▶ [INPUT FOR THIS TASK]
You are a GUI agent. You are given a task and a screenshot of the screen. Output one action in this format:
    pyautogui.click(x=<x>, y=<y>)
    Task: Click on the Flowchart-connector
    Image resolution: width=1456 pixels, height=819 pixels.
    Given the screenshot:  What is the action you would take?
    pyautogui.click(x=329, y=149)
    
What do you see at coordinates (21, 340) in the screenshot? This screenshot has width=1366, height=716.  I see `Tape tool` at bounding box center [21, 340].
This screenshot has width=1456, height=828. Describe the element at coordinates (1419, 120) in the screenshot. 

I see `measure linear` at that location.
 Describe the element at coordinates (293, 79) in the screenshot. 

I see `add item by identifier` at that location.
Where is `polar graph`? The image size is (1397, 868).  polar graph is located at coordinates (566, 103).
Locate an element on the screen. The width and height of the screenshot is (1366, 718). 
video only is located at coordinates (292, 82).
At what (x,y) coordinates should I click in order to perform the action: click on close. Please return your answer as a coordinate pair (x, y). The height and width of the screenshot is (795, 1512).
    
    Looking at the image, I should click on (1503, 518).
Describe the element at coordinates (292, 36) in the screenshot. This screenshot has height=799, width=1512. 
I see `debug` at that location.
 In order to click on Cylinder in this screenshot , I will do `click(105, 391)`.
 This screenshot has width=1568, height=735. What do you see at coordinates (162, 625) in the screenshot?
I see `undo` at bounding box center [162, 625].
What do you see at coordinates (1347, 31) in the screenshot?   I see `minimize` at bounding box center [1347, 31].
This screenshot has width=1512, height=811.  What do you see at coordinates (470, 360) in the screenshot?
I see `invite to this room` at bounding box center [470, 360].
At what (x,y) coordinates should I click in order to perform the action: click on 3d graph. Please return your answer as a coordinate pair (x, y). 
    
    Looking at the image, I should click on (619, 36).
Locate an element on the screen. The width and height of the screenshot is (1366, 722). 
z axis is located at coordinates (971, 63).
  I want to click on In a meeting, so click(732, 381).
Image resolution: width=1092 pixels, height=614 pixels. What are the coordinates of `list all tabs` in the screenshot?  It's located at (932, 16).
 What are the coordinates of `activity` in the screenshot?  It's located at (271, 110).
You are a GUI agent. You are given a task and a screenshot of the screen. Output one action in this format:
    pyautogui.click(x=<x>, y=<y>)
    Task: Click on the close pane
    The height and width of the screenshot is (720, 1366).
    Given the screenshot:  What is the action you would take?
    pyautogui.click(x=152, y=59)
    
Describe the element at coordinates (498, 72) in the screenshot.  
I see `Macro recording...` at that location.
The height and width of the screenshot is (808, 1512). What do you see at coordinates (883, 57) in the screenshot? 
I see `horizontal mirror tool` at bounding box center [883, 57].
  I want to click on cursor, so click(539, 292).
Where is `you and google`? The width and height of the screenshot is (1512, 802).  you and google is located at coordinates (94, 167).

▶ [DIRECTIVE] Can you return, word for word, the records from the first line through the line containing "center [470, 360].", including both of those lines?

▶ [FULL OUTPUT]
You are a GUI agent. You are given a task and a screenshot of the screen. Output one action in this format:
    pyautogui.click(x=<x>, y=<y>)
    Task: Click on the Flowchart-connector
    Image resolution: width=1456 pixels, height=819 pixels.
    Given the screenshot:  What is the action you would take?
    pyautogui.click(x=329, y=149)
    
What do you see at coordinates (21, 340) in the screenshot? This screenshot has width=1366, height=716.  I see `Tape tool` at bounding box center [21, 340].
This screenshot has width=1456, height=828. Describe the element at coordinates (1419, 120) in the screenshot. 

I see `measure linear` at that location.
 Describe the element at coordinates (293, 79) in the screenshot. 

I see `add item by identifier` at that location.
Where is `polar graph`? The image size is (1397, 868).  polar graph is located at coordinates (566, 103).
Locate an element on the screen. The width and height of the screenshot is (1366, 718). 
video only is located at coordinates (292, 82).
At what (x,y) coordinates should I click in order to perform the action: click on close. Please return your answer as a coordinate pair (x, y). The height and width of the screenshot is (795, 1512).
    
    Looking at the image, I should click on (1503, 518).
Describe the element at coordinates (292, 36) in the screenshot. This screenshot has height=799, width=1512. 
I see `debug` at that location.
 In order to click on Cylinder in this screenshot , I will do `click(105, 391)`.
 This screenshot has width=1568, height=735. What do you see at coordinates (162, 625) in the screenshot?
I see `undo` at bounding box center [162, 625].
What do you see at coordinates (1347, 31) in the screenshot?   I see `minimize` at bounding box center [1347, 31].
This screenshot has width=1512, height=811.  What do you see at coordinates (470, 360) in the screenshot?
I see `invite to this room` at bounding box center [470, 360].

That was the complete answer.